**EXERCISE GOAL:** Without pictures, repeat the lines of the entries from the one containing "Task: Open Git history clock icon" through the last, both ends included, and nothing else.

(Stored data)
++++++

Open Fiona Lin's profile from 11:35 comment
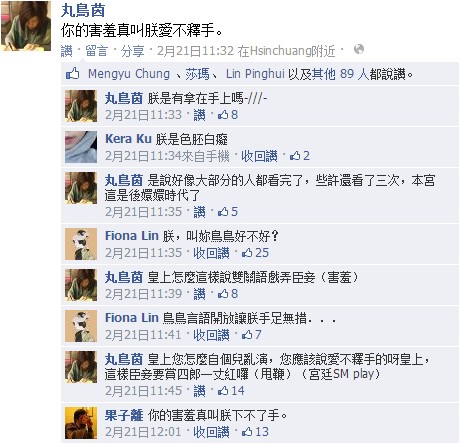Image resolution: width=460 pixels, height=444 pixels. pyautogui.click(x=132, y=236)
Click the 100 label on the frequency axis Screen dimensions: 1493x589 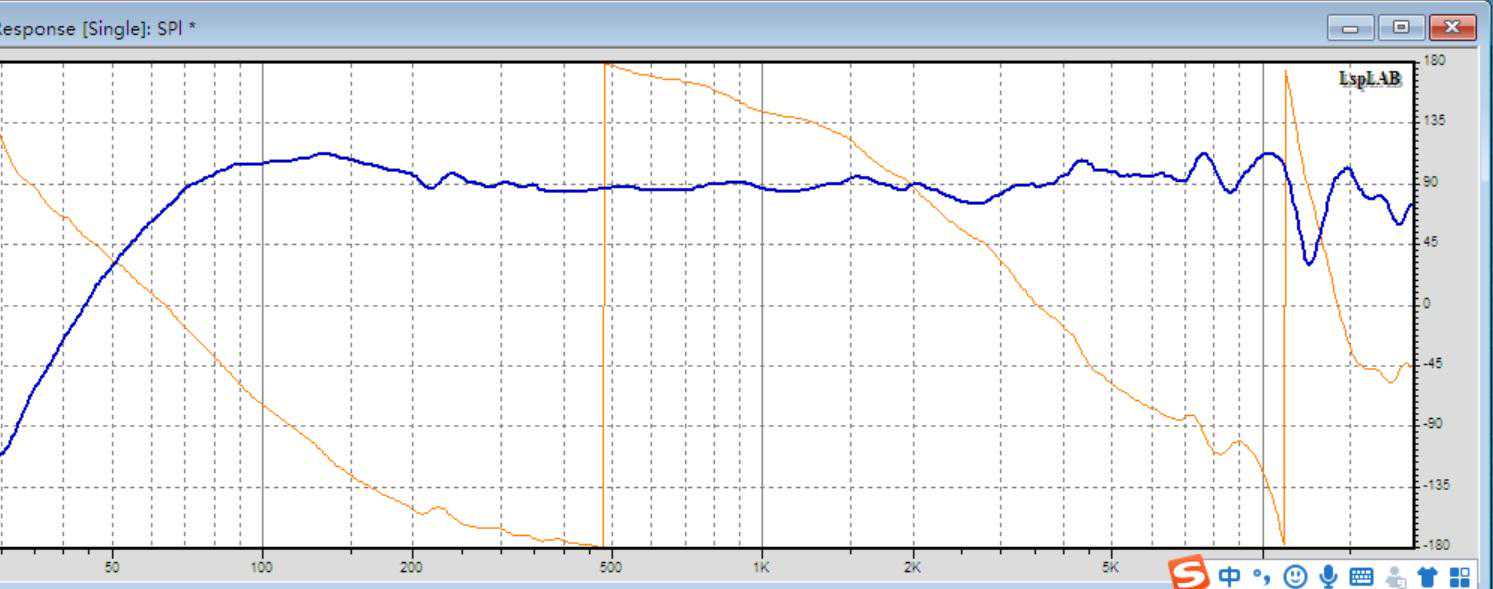261,567
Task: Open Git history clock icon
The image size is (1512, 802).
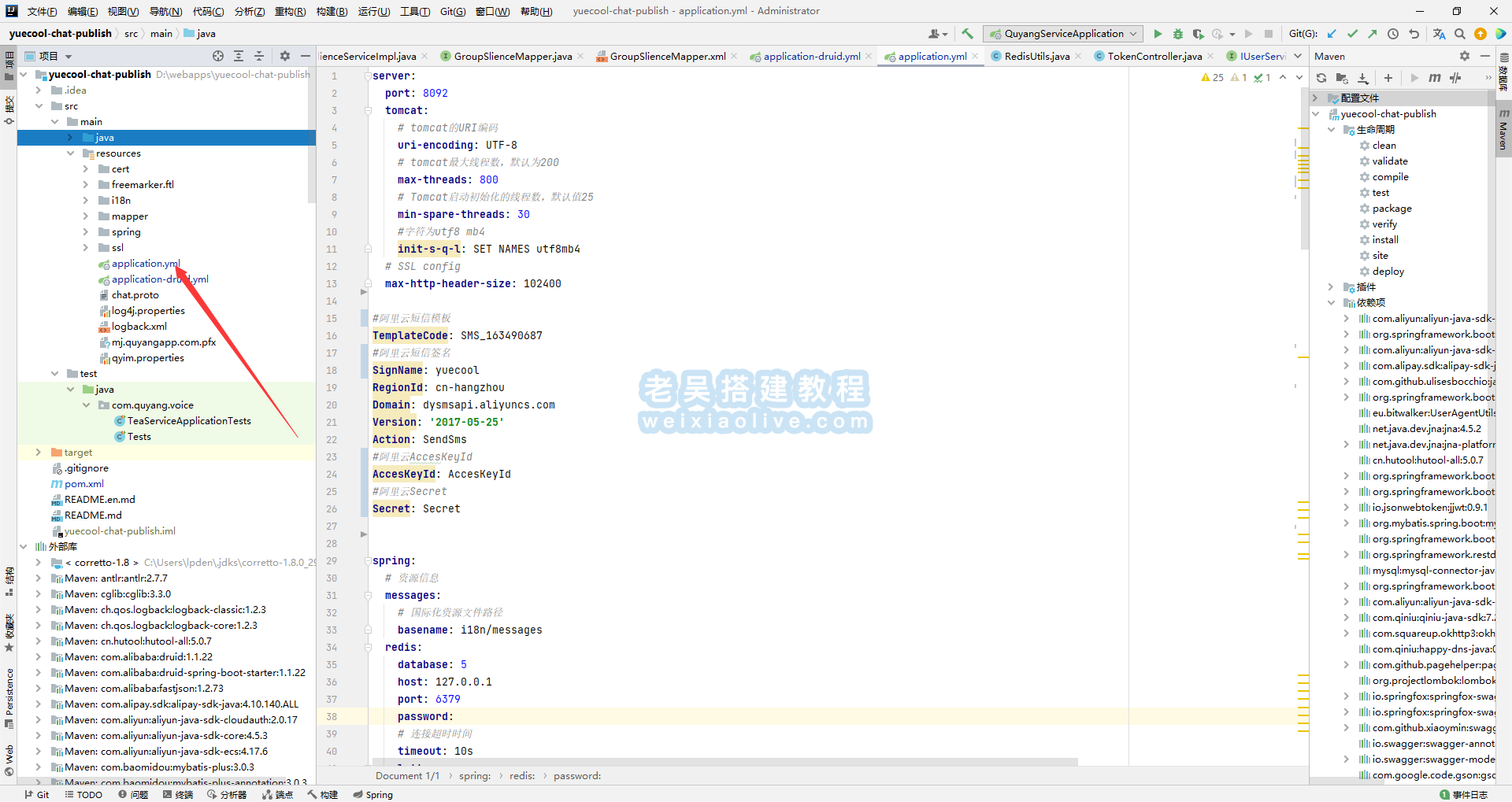Action: coord(1393,34)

++++++

**RESULT BELOW:**
Task: Open Git history clock icon
The image size is (1512, 802).
Action: coord(1393,34)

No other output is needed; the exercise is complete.